AB'den Türkiye'ye Üçüncü Rapor


Avrupa Birliği Komisyonu Türkiye açısından iki önemli belgeyi açıklıyor. İlerleme Raporu ve Katılım Ortaklığı Belgesi, Ankara – Brüksel hattındaki ilişkilerin seyrinin alacağı yön açısından önem taşıyor.

Avrupa Birliği Komisyonu, her yıl yayımlanan İlerleme Raporu ve üçüncüsü yayımlanacak olan Katılım Ortaklığı Belgesi’ni açıklıyor. İlerleme Raporu, Türkiye’nin geçtiğimiz yıldan bu yana Avrupa Birliği kurallarına uyum çerçevesinde götserdiği performansı detaylı bir şekilde ortaya koyarak ülkenin fotoğrafını çekiyor. Katılım Ortaklığı Belgesi ise kısa ve orta vadede Avrupa Birliği’nin Türkiye’den ilerleme kaydetmesini istediği unsurları içeriyor.

İlerleme Raporu’nda, Türkiye açısından çok büyük bir sürpriz yok. Türkiye’nin çoğu ülke tarafından “inanılmaz derecede hızlı” olarak nitelendirdiği reformları gerçekleştirdiği 2004 yılıyla, Brüksel’de “Ankara’nın rehavet yılı” olarak nitelenen 2005 yılı arasındaki farklılık İlerleme Raporu’nda da hissediliyor. Raporun ana mesajını ise “Reform süreci yavaşladı, uygulamada pürüzler var” oluşturuyor.

Türkiye’de siyasi değişimin sürdüğüne vurgu yapan Komisyon, Kopenhag kriterlerinin yeterli düzeyde yerine getirilmeye devam ettiğinin altını çiziyor. Buna karşın 2005’te değişimin hızının düşmesi ve bu düşüşün en belirgin olduğu alanın ise yargı olması Komisyon’un tespitleri arasında yer alıyor. Kıbrıs, reformların uygulanmasının düzensiliği, dini özgürlükler, ifade özgürlüğü, kadın hakları, sendikal ve kültürel haklar konularında ilerleme sağlamanın gerekliliği belgede vurgu yapılan ana unsuruları oluşturuyor. İnsan hakları ihlallerinin azalmakta olduğu görüşünde olan Komisyon, bu konuda uygulamanın ivedilikle güçlendirilmesi çağrısında bulunuyor.

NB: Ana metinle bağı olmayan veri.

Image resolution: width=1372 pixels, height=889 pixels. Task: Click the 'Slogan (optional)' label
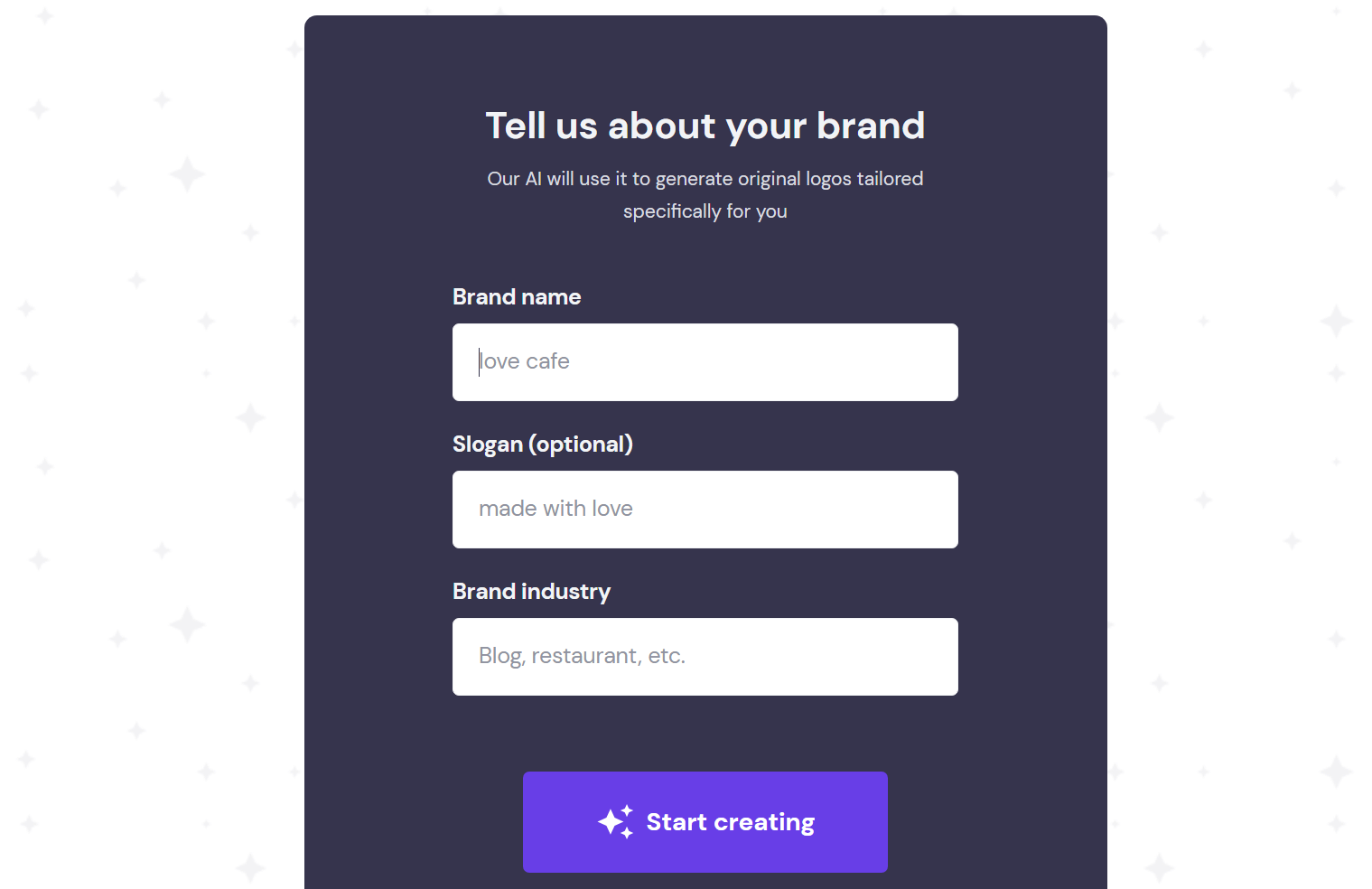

Asker – sivil ilişkileri ve din özgürlüğünün ağırlıklı olarak ele alındığı rapora bakıldığında yazımda en önemli vurgulardan birinin Kıbrıs üzerine yoğunlaştığı görülüyor. Kıbrıs konusunda önceki Avrupa Birliği belgelerine yansıyan tüm söylemlerin doğrudan veya dolaylı yollarla belgeye yansıtılmış olması, bu konunun 2006’da Brüksel tarafından yakın takipte tutulacağının göstergesi olarak algılanıyor.

Türkiye açısından en önemli vurgulardan biri ise ekonomi alanında yer alıyor. Yıllardır Brüksel – Ankara hattında sorun yaratan “işleyen piyasa ekonomisi” atfı sonunda Türkiye’nin lehine sonuçlandı. Avrupa Birliği bu yılki raporunda Türkiye’nin işleyen bir piyasa ekonomisi olarak görüldüğünü vurguluyor.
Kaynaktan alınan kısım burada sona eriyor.